(Beginning of Provided data)
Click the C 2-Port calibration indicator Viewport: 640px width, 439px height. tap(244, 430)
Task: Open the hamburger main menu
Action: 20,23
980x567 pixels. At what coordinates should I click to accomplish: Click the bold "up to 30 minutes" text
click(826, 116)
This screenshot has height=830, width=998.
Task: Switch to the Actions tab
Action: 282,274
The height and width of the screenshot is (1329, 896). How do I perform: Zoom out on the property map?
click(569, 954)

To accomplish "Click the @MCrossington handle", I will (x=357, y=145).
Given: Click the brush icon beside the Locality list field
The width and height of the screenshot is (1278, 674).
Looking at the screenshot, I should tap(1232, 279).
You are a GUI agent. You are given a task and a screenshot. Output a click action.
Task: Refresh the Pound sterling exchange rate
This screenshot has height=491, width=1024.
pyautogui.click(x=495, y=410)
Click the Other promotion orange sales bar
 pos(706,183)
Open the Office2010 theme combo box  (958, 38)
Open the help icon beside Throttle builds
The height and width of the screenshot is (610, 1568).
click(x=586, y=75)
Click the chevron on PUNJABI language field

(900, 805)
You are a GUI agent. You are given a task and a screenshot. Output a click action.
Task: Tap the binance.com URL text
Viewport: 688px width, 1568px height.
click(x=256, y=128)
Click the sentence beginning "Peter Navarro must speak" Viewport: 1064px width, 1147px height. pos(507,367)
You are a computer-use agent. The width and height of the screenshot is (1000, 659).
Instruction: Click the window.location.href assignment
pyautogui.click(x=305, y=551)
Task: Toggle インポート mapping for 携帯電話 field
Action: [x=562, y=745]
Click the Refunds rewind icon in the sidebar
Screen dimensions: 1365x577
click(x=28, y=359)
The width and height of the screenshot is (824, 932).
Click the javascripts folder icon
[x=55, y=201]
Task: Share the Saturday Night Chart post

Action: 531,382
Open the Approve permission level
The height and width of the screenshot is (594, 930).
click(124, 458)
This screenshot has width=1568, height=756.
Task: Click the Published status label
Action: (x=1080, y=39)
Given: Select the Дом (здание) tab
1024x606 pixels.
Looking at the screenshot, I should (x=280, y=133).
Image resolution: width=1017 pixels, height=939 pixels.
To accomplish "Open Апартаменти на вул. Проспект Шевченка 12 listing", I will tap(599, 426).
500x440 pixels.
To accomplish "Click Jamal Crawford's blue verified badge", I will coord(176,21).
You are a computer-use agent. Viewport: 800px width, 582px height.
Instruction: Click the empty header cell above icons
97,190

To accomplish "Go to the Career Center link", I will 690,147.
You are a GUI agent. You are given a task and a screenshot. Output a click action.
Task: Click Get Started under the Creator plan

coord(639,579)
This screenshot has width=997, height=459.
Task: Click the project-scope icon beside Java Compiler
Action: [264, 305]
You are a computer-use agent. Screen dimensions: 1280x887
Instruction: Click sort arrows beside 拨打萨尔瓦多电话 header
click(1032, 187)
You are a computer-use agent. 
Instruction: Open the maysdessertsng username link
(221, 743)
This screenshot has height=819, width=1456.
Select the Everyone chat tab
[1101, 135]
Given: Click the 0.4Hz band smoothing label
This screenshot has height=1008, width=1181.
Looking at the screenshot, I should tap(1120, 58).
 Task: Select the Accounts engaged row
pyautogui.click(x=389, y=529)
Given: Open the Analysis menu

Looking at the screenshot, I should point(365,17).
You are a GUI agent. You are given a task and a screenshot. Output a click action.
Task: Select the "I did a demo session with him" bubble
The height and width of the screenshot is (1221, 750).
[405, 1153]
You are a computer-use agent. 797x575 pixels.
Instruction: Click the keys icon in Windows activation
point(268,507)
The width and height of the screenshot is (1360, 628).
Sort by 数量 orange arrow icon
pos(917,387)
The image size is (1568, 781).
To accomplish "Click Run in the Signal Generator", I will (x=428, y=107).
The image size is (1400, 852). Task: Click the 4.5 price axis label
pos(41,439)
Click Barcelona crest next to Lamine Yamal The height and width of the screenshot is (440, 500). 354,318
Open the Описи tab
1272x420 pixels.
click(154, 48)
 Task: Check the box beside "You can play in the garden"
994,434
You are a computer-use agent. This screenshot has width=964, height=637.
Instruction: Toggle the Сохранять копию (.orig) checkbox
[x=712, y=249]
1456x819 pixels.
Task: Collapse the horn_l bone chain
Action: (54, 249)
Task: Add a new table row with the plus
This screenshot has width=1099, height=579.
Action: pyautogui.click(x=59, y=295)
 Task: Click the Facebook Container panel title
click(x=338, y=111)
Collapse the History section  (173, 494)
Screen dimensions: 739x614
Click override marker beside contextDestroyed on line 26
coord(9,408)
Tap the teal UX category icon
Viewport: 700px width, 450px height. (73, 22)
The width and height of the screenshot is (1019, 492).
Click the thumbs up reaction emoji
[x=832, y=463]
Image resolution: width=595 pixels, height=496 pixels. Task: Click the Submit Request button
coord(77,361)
(End of Provided data)
Exercise description:
Exactly and exclusively, repeat the lines from the line that contains "Click override marker" through the end of the records, both ends included.

Answer space:
Click override marker beside contextDestroyed on line 26
coord(9,408)
Tap the teal UX category icon
Viewport: 700px width, 450px height. (73, 22)
The width and height of the screenshot is (1019, 492).
Click the thumbs up reaction emoji
[x=832, y=463]
Image resolution: width=595 pixels, height=496 pixels. Task: Click the Submit Request button
coord(77,361)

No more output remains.